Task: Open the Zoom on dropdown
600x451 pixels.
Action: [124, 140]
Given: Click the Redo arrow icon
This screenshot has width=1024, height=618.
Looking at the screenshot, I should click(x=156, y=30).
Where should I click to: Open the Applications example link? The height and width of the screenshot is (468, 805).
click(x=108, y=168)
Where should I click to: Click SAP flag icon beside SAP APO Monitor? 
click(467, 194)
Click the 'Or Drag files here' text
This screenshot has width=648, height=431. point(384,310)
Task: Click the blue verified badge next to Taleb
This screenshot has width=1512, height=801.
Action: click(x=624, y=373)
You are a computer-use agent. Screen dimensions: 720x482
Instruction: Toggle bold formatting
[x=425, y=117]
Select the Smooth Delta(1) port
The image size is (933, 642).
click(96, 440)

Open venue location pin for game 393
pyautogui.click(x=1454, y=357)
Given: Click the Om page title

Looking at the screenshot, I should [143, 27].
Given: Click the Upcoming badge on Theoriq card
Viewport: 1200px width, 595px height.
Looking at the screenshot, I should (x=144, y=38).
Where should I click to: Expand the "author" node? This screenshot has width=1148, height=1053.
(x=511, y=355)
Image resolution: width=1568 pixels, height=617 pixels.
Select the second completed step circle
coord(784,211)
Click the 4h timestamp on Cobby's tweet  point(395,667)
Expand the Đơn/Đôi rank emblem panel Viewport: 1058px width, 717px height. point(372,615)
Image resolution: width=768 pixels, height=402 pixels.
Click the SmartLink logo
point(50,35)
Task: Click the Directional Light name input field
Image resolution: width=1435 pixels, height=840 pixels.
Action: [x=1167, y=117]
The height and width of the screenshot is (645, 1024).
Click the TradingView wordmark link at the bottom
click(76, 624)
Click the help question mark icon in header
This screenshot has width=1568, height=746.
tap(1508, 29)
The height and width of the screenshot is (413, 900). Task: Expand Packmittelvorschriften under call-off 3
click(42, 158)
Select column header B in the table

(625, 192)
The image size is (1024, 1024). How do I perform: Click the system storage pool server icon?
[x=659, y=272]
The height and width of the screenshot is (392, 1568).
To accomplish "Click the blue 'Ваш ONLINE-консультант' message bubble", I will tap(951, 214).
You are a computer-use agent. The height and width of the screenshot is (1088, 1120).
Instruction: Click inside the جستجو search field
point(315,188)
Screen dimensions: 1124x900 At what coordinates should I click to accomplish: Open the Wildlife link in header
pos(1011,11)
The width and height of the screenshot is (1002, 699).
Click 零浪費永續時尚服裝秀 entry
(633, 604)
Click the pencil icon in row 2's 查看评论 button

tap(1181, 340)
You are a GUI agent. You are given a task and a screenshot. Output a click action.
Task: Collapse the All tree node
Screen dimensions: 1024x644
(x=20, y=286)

+ + + +

*Task to complete*: The whole of the material above should be written out again, exactly.

*Response*:
Task: Open the Zoom on dropdown
600x451 pixels.
Action: [124, 140]
Given: Click the Redo arrow icon
This screenshot has width=1024, height=618.
Looking at the screenshot, I should click(x=156, y=30).
Where should I click to: Open the Applications example link? The height and width of the screenshot is (468, 805).
click(x=108, y=168)
Where should I click to: Click SAP flag icon beside SAP APO Monitor? 
click(467, 194)
Click the 'Or Drag files here' text
This screenshot has width=648, height=431. point(384,310)
Task: Click the blue verified badge next to Taleb
This screenshot has width=1512, height=801.
Action: click(x=624, y=373)
You are a computer-use agent. Screen dimensions: 720x482
Instruction: Toggle bold formatting
[x=425, y=117]
Select the Smooth Delta(1) port
The image size is (933, 642).
click(96, 440)

Open venue location pin for game 393
pyautogui.click(x=1454, y=357)
Given: Click the Om page title

Looking at the screenshot, I should [143, 27].
Given: Click the Upcoming badge on Theoriq card
Viewport: 1200px width, 595px height.
Looking at the screenshot, I should (x=144, y=38).
Where should I click to: Expand the "author" node? This screenshot has width=1148, height=1053.
(x=511, y=355)
Image resolution: width=1568 pixels, height=617 pixels.
Select the second completed step circle
coord(784,211)
Click the 4h timestamp on Cobby's tweet  point(395,667)
Expand the Đơn/Đôi rank emblem panel Viewport: 1058px width, 717px height. point(372,615)
Image resolution: width=768 pixels, height=402 pixels.
Click the SmartLink logo
point(50,35)
Task: Click the Directional Light name input field
Image resolution: width=1435 pixels, height=840 pixels.
Action: [x=1167, y=117]
The height and width of the screenshot is (645, 1024).
Click the TradingView wordmark link at the bottom
click(76, 624)
Click the help question mark icon in header
This screenshot has width=1568, height=746.
tap(1508, 29)
The height and width of the screenshot is (413, 900). Task: Expand Packmittelvorschriften under call-off 3
click(42, 158)
Select column header B in the table

(625, 192)
The image size is (1024, 1024). How do I perform: Click the system storage pool server icon?
[x=659, y=272]
The height and width of the screenshot is (392, 1568).
To accomplish "Click the blue 'Ваш ONLINE-консультант' message bubble", I will tap(951, 214).
You are a computer-use agent. The height and width of the screenshot is (1088, 1120).
Instruction: Click inside the جستجو search field
point(315,188)
Screen dimensions: 1124x900 At what coordinates should I click to accomplish: Open the Wildlife link in header
pos(1011,11)
The width and height of the screenshot is (1002, 699).
Click 零浪費永續時尚服裝秀 entry
(633, 604)
Click the pencil icon in row 2's 查看评论 button

tap(1181, 340)
You are a GUI agent. You are given a task and a screenshot. Output a click action.
Task: Collapse the All tree node
Screen dimensions: 1024x644
(x=20, y=286)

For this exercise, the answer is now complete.